The Promotion Didn’t Fix It

Happy group of female friends talking at a coffee shop and smiling - lifestyles concepts

Here she is again. Waiting for her order as she mindlessly scrolls through her phone, wondering if she should go visit that place or buy that new bag everyone has.

Her name is called. She grabs the cup and gets back in her car. She has a meeting in 7 minutes. In the rear view mirror she catches a glimpse of herself, a little proud but highly critical — making mental notes on what she could do to fix the bags under her eyes or maybe a new hair routine.

Just as she reaches to reverse out of her spot, she looks up just in time to see her. She’s grinning but looks exhausted. Instead of put together she seems to be pulled together with all the strength she could muster, surrounded by little heads bobbing at her hip, while another friend with little ones waits inside the coffee shop.

And our girl? For a moment she feels it. Jealousy. Just a whisper trying to scream. And then she reminds herself two things: (1) that’s not the dream and (2) it’ll come one day. A contradiction she can’t explain why it has been solidified in her mind.

So let’s talk about it. Because the feeling in that parking lot has a name. It has data behind it. And it has an answer that’s much older than any of us.

Stay on the Road, the Best is Yet to Come

The name of the problem? Vocation. The pesky word many cradle Catholics are taught in grade school. Simply, it comes down to a couple choices as a woman — motherhood, consecrated life, laity. By the time you’re eighteen, those vocations become side options to what you could actually achieve on the stage of social equity — become a CEO, politician, teacher, doctor, and more.

Each of those come with certain benefits in society.  They become the basis of how you view yourself, what people you’re friends with, where you can live and how you enjoy all life has to offer.  That’s your mission, that’s how you change the world. 

Or is it? 

In some parts of the world, if you ask someone “what do you do for a living?” it would be offputting because it’s not part of their culture to care.  But I bet you answered that question before you finished the sentence — I’m an analyst, I work at the courthouse, I’m a stay at home mom.

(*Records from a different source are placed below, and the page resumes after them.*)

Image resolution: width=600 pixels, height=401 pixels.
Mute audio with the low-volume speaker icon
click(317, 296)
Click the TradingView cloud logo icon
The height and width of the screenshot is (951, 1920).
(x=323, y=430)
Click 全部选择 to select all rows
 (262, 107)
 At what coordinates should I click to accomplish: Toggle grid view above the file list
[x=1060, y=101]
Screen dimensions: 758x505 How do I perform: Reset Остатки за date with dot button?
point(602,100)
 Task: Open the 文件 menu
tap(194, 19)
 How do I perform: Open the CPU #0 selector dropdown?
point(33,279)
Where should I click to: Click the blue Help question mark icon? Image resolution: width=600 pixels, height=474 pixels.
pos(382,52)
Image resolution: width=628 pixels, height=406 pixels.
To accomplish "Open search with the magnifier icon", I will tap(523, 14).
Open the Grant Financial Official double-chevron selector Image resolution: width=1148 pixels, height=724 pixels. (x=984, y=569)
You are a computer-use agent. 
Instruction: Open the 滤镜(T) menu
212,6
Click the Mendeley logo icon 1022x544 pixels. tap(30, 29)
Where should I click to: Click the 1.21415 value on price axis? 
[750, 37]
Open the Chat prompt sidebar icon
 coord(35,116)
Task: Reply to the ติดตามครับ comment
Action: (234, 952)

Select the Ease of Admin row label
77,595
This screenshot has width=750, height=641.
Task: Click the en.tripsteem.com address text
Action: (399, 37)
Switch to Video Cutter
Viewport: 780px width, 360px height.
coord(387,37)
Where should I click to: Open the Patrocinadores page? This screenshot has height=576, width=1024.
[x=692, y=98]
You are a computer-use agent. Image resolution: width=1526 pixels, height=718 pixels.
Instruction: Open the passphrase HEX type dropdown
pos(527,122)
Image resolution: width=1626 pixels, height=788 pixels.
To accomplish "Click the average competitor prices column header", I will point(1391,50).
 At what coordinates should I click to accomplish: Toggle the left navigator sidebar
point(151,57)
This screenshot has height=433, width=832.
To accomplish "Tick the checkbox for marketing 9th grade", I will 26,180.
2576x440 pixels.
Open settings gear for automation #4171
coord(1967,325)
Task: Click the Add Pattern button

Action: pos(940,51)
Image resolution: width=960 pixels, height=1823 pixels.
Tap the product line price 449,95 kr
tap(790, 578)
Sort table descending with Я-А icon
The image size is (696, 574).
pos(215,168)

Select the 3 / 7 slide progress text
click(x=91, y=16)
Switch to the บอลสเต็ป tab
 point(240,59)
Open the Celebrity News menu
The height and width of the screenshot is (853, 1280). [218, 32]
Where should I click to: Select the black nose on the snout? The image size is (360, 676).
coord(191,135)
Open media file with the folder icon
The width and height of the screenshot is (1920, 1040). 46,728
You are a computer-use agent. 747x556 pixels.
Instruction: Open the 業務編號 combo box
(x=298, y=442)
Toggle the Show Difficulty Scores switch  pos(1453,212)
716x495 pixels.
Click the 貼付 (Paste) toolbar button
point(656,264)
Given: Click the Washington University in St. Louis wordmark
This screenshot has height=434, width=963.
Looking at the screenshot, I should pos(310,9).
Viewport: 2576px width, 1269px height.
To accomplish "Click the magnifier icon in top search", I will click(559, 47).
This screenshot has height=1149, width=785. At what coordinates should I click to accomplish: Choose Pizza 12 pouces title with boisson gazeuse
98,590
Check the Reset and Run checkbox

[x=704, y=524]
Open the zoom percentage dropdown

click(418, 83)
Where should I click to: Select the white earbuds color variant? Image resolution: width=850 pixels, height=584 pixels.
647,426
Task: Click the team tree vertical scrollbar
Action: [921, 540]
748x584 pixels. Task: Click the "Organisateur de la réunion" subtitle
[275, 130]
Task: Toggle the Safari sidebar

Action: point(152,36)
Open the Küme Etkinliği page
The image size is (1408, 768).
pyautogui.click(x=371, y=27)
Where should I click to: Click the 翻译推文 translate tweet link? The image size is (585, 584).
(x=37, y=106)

Is that really all you’re called to be? On one hand we are called to participate in the society of our choosing, and on the other that same society can’t support some of the things we truly want — on our time, at a certain place and when we choose to have them.

This is a very nuanced problem for women —  and our girl has been living somewhere in the middle of it all.  Choose to slow down or choose a family — then lose promotions, income, advancement.  Choose to participate in the Church — then lose friendships and social circles. Choose acts of services over activities — miss out on the moments, the instagram post, the cute guy in your run club. Life is linear — says the world, stay on the road, I will reward you for your hard work. 

Our girl in the parking lot is not the first woman to wonder why she has a filled social planner but something feels off. And the world’s answer — work harder, earn more, optimize better.  For a moment, let’s take the Church out of the problem. Here is what the data actually shows.

Full-time working mothers earn 35% less than fathers — a gap that has been widening since 2022 — and nearly 9 in 10 report missing promotions or career opportunities after having children. By far the largest annual survey of mothers showed a dramatic rise in women leaving the workforce altogether. Young women have been told for almost fifty years that a life fulfilled includes a successful career. A 2024 multi-country study drawing on decades of data found men now report higher life satisfaction and happiness than women — a reversal that has been building for years. Most tellingly, the most cited happiness research of recent years finds that married mothers consistently report higher wellbeing than single, childless women — suggesting the life many women are quietly longing for in parking lots and in front of holiday movies may not be the consolation prize the world told them it was.

A Fair Hearing

Now, now, you have to be fair. The feminist would argue these statistics: a survey of 38,000 people across 44 countries found women report higher life satisfaction than men and a 35-year tracking study found the gap in workplace satisfaction between men and women to be relatively small.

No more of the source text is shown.